● **What is needed**
From the line that includes "Log in (277, 2490)" to the closing line of the data, please transcribe every line exactly and add nothing.

---

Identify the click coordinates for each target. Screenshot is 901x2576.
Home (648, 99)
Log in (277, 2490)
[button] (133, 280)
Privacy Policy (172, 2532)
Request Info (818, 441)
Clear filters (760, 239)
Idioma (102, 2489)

---

● **Final answer**
Log in (277, 2490)
[button] (133, 280)
Privacy Policy (172, 2532)
Request Info (818, 441)
Clear filters (760, 239)
Idioma (102, 2489)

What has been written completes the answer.